NURSING CARE PACKAGE REDUCES PAIN AND BRUISING FROM SUBCUTANEOUS ANTICOAGULANTS: A RANDOMIZED CONTROLLED TRIAL

Abstract

Background: Subcutaneous injectable anticoagulants, particularly low-molecular-weight heparins (LMWHs), constitute the cornerstone of venous thromboembolism (VTE) prophylaxis and treatment in hospitalized patients. Despite their established clinical efficacy, local adverse effects — notably pain and bruising at injection sites — are prevalent, undermining patient comfort, psychological well-being, and potentially compromising adherence to prescribed therapy. Variability in nursing injection technique represents a modifiable determinant of these adverse outcomes; however, standardized, evidence-based nursing care packages addressing the full spectrum of injection-related practices remain insufficiently studied, particularly in the Indian clinical context.

Objectives: (1) To determine the prevalence of local adverse effects among hospitalized patients receiving subcutaneous injectable anticoagulants; (2) to evaluate the effectiveness of a structured nursing care package on pain and bruising; (3) to compare adverse effect outcomes between the experimental and control groups; and (4) to examine the association between pain and selected co-morbid conditions.

Methods: A randomized controlled trial (RCT) with a parallel-group design was conducted among 180 hospitalized patients receiving subcutaneous anticoagulants (enoxaparin, dalteparin, or unfractionated heparin).

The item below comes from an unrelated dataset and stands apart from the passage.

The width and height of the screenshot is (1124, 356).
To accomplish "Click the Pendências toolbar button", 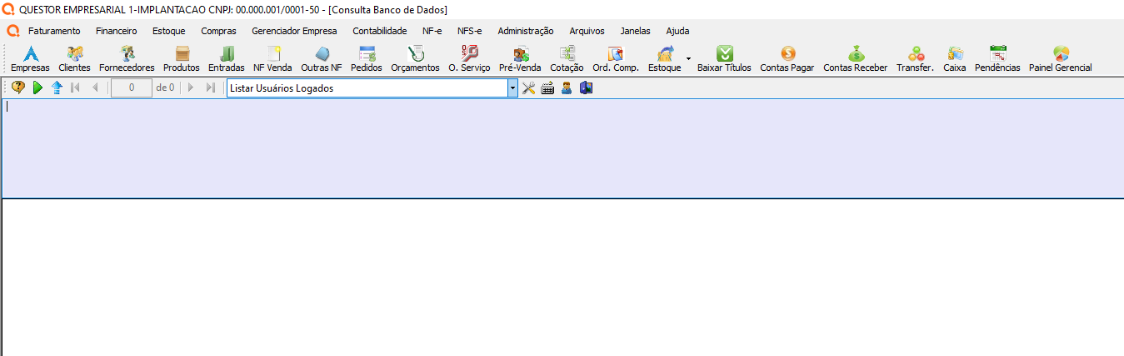I will [x=997, y=59].
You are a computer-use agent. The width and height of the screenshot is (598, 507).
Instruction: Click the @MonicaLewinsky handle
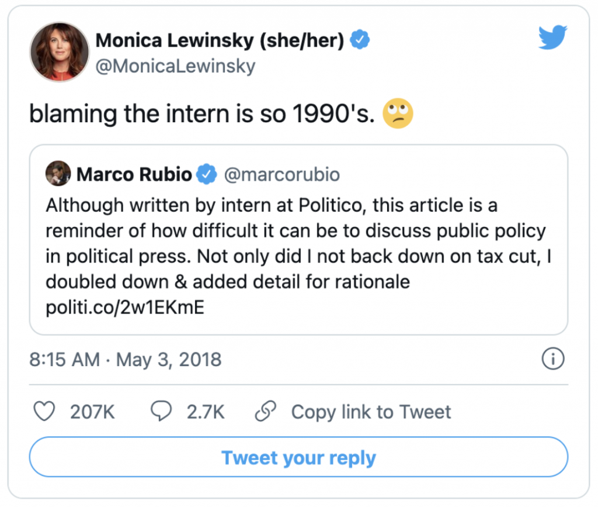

Participants were randomly allocated (1:1) to an experimental group (n=90) receiving a structured nursing care package (comprising site rotation, pre-injection cold application, optimized needle gauge, slow-rate injection, air-bubble retention technique, and 60-second post-injection pressure) or a control group (n=90) receiving routine hospital care. The primary outcome was pain intensity, assessed using a standardized six-point categorical pain scale; the secondary outcome was bruising severity, measured by a five-point bruise scale. Assessments were performed at baseline (Day 0) and post-intervention (Day 7). Paired t-tests and chi-square analyses were employed; significance was set at p<0.05.

Results: Of 720 screened patients, 25% (n=180) developed clinically significant adverse effects. In the experimental group, mean pain score declined from 3.29±1.807 at baseline to 1.89±1.136 post-intervention (mean difference=1.40; t=6.89; df=89; p<0.001), representing a 43% reduction. In the control group, mean pain score decreased from 3.42±1.349 to 1.67±0.750 (mean difference=1.75; t=3.25; p=0.002). For bruising, the experimental group demonstrated a reduction from 2.46±0.889 to 1.77±0.720 (mean difference=0.69; t=7.23; p<0.001; 28% reduction), while the control group showed a modest reduction from 2.27±0.790 to 2.00±0.561 (mean difference=0.27; t=3.58; p<0.001). No significant association was found between pain and co-morbid conditions (χ²=7.504, df=9, p=0.585).

Conclusion: The structured nursing care package produced clinically and statistically significant reductions in both pain and bruising severity, with markedly superior bruising outcomes compared to routine care. This low-cost, easily trainable, evidence-based intervention warrants integration into standard nursing protocols for subcutaneous anticoagulant administration across Indian hospital settings.